Task item →
Exactly reproduce the lines from the one holding "878x788 pixels." through the final line of the listing below, with both ends included and nothing else.

Exercise material →
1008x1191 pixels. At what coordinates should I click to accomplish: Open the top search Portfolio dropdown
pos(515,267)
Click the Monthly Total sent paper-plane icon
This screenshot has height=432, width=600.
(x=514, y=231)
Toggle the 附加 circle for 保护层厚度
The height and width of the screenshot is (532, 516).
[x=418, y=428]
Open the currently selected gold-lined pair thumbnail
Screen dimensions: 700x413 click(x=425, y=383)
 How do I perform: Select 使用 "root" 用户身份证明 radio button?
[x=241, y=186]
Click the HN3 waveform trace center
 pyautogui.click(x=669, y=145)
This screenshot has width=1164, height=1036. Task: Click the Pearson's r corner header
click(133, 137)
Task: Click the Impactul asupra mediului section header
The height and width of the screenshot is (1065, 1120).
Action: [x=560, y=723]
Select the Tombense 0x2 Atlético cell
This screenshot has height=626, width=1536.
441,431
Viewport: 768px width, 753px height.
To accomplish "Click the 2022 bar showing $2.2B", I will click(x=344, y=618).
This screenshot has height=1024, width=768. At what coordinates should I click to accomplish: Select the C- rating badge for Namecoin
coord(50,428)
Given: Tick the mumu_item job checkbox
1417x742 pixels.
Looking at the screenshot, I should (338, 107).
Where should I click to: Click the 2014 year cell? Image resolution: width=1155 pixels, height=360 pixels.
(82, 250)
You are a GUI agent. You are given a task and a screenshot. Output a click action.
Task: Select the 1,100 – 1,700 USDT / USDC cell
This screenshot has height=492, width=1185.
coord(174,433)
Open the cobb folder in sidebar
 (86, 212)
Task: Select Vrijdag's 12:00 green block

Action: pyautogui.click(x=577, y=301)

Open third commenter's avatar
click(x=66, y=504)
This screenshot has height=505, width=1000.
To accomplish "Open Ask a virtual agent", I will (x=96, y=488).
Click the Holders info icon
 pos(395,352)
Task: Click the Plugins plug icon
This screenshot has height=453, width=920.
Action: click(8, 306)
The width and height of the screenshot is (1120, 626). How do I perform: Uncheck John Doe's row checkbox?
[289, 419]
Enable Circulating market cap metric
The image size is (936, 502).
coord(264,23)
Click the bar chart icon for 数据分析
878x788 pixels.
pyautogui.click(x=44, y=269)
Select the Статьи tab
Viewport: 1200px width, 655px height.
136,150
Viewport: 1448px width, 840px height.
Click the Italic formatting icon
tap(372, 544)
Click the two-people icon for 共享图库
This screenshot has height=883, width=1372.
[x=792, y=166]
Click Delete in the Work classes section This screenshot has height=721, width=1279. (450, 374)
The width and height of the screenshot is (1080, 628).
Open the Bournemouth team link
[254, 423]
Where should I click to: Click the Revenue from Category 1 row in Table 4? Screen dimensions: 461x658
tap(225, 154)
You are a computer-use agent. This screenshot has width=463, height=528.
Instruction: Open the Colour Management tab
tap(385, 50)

Result for this exercise →
878x788 pixels.
pyautogui.click(x=44, y=269)
Select the Статьи tab
Viewport: 1200px width, 655px height.
136,150
Viewport: 1448px width, 840px height.
Click the Italic formatting icon
tap(372, 544)
Click the two-people icon for 共享图库
This screenshot has height=883, width=1372.
[x=792, y=166]
Click Delete in the Work classes section This screenshot has height=721, width=1279. (450, 374)
The width and height of the screenshot is (1080, 628).
Open the Bournemouth team link
[254, 423]
Where should I click to: Click the Revenue from Category 1 row in Table 4? Screen dimensions: 461x658
tap(225, 154)
You are a computer-use agent. This screenshot has width=463, height=528.
Instruction: Open the Colour Management tab
tap(385, 50)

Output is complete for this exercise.